2024年度の漁解禁日に、シラスウナギを網ですくう採捕者=大崎町の菱田川河口
鹿児島県内の2024年度漁期のシラスウナギ(ニホンウナギの稚魚)採捕量が、25年1月末までに計1378キロに上ったことが4日、分かった。シーズン(12~翌3月)合計が1トンを超えるのは08年度以来。約2カ月間を残し過去10年で最多だった23年度(768キロ)を大きく上回り、豊漁となっている。
県水産振興課によると、採捕量は1974年度(3449キロ)をピークに右肩下がりで、2018年度は136キロと過去最低だった。24年度は昨年12月に224キロ、1月に1154キロと急伸した。中国や韓国、国内他産地もおおむね採捕量が多い傾向にある。

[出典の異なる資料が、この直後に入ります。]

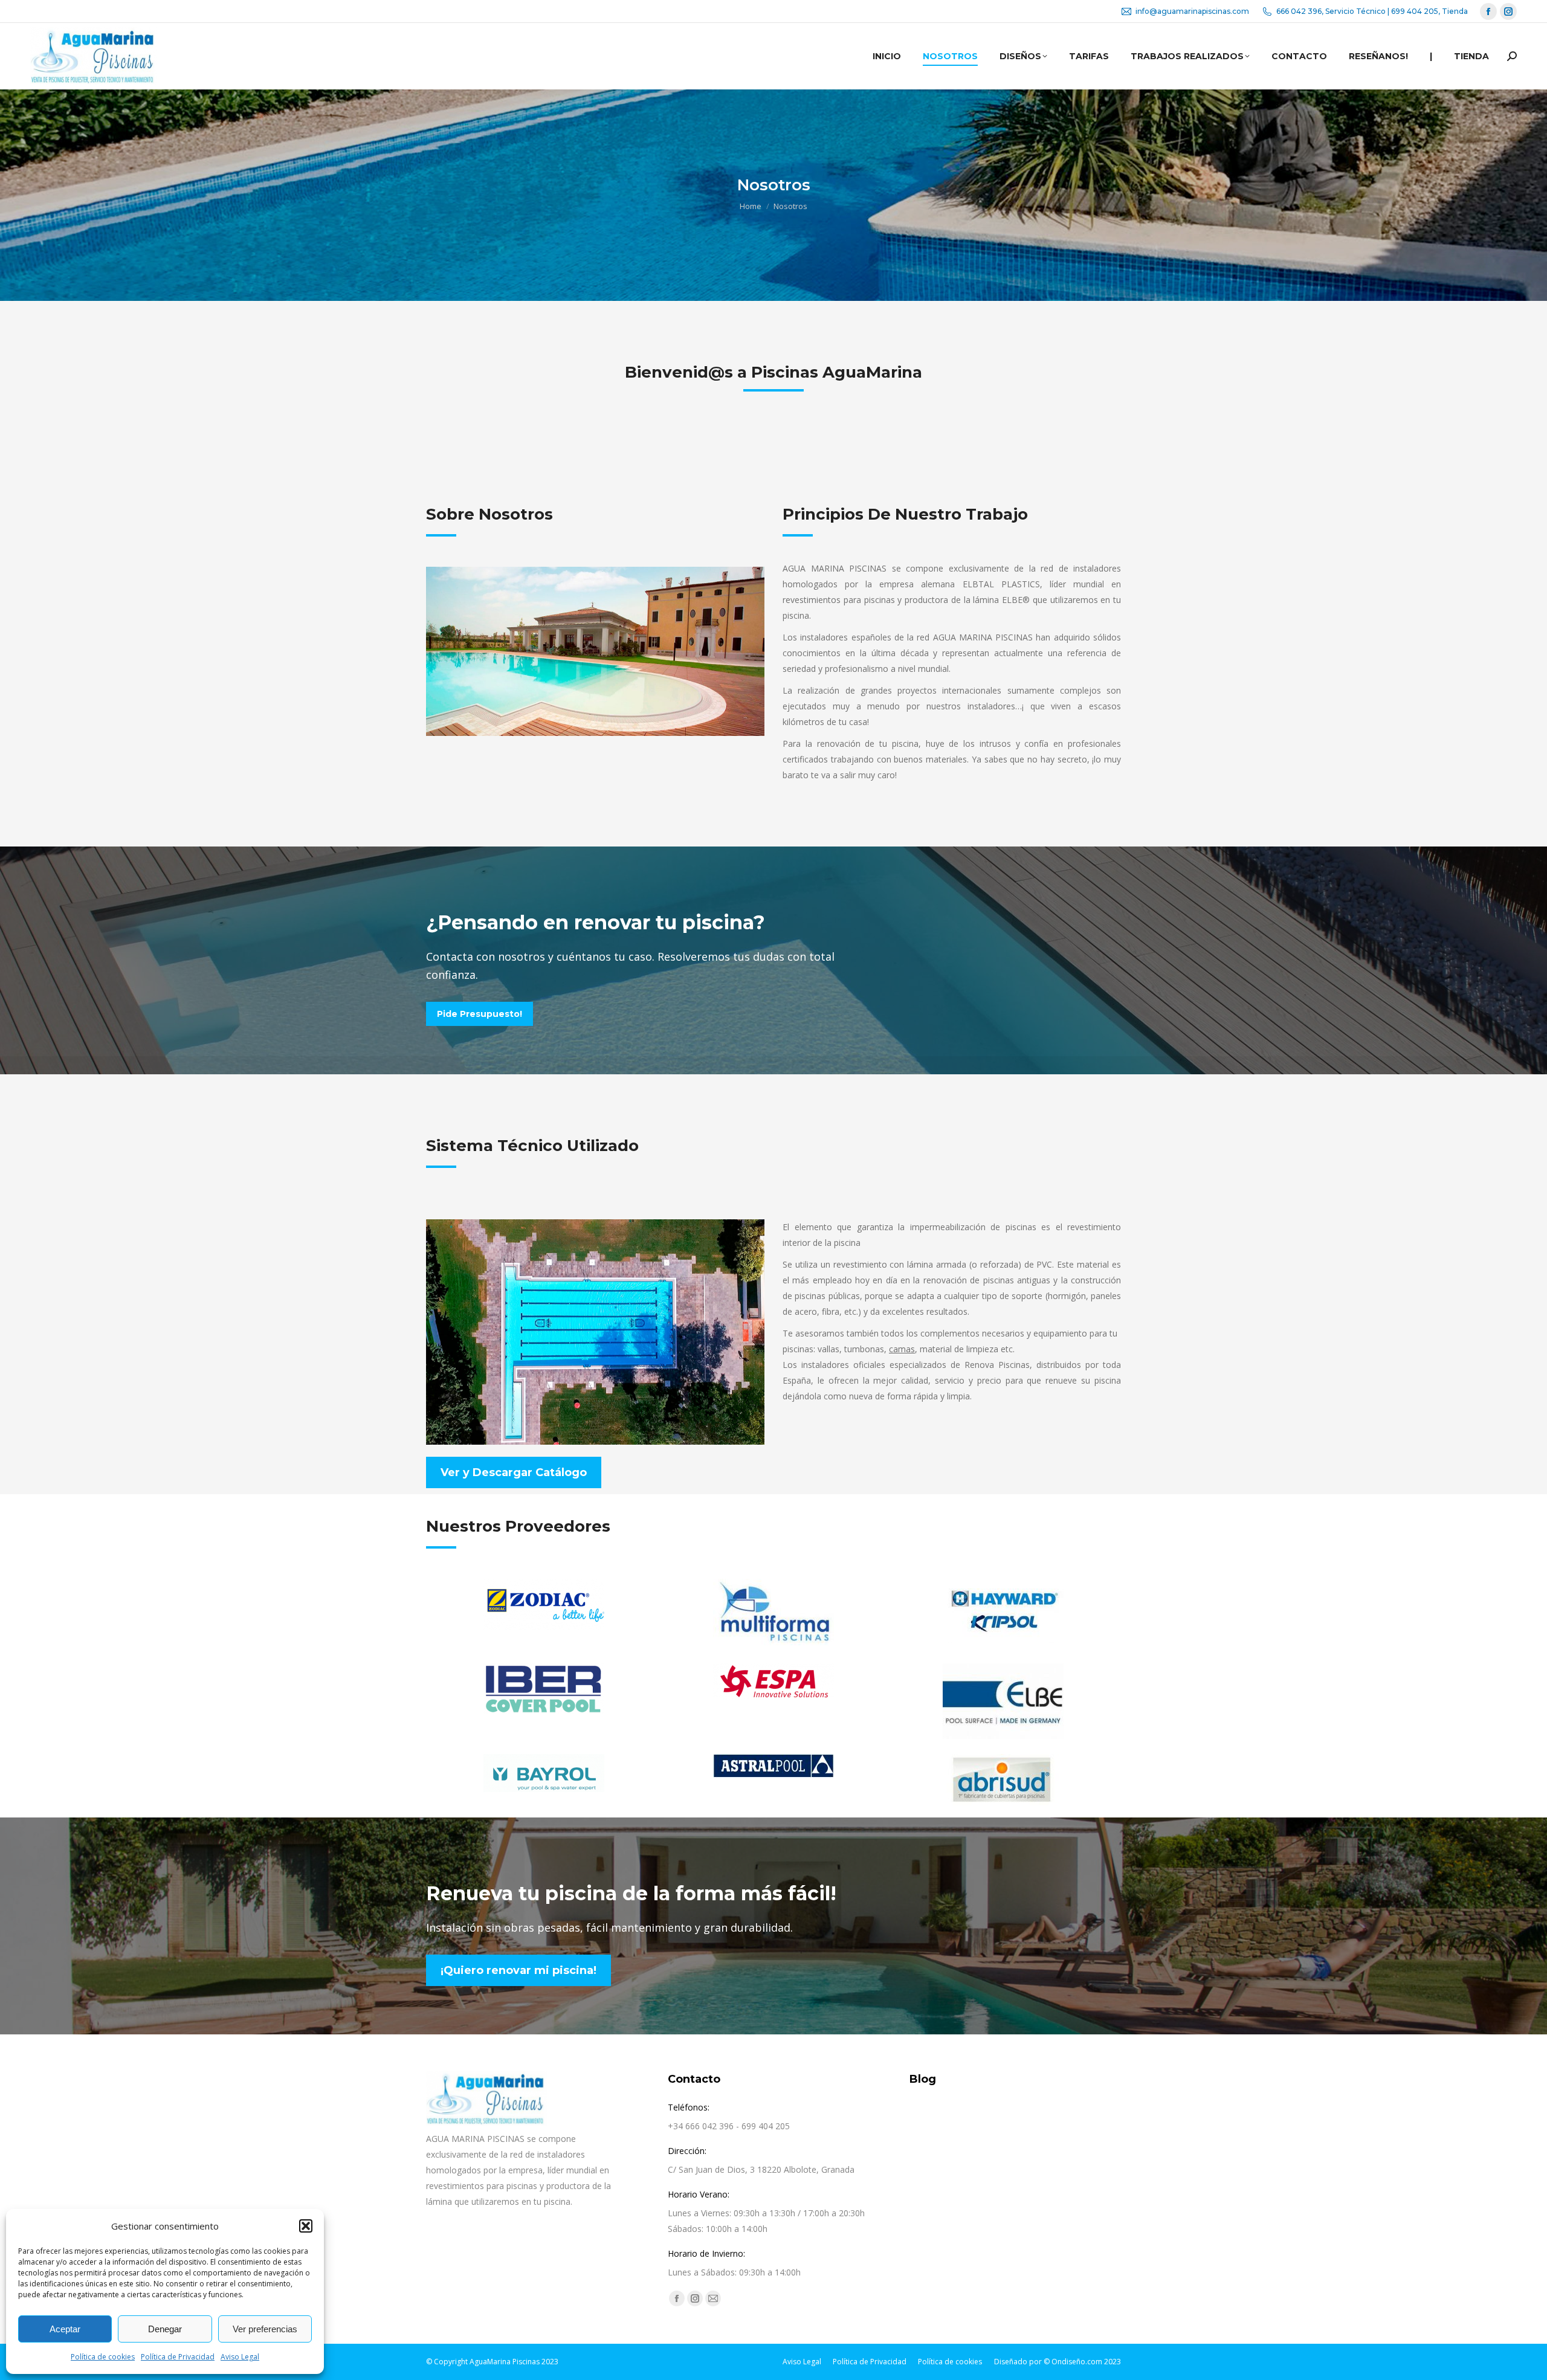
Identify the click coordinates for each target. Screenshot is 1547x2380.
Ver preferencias (265, 2329)
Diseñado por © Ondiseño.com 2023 (1057, 2361)
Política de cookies (103, 2357)
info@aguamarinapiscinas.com (1192, 11)
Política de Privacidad (178, 2357)
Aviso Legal (240, 2357)
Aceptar (65, 2329)
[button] (306, 2226)
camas (902, 1349)
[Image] (543, 1604)
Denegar (165, 2329)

ウナギの生態や資源保護を研究する鹿児島大学水産学部の安樂和彦教授(56)は「海流の影響や産卵タイミングなど好条件が重なったのでは」と分析。独自に禁漁期間を設けるなど県が取り組む乱獲抑制も「要因の一つに、採捕管理をしてきた成果がある」と評価した。
一方で、県しらすうなぎ採捕取扱者協議会の皆倉貢会長(78)は「近年にない量が取れており、価格は下落している」と指摘する。豊漁を受け、取引価格の相場は1キロ当たり230万円から20万円弱まで落ち込み、漁をやめた採捕者もいるという。1月以降に取れたシラスウナギは翌年以降の夏場出荷となるため、「すぐに市場価格への反映はないだろう」と話した。
県内の漁は昨年12月1日解禁され、3月末の日の出まで。1215人が採捕許可を受ける。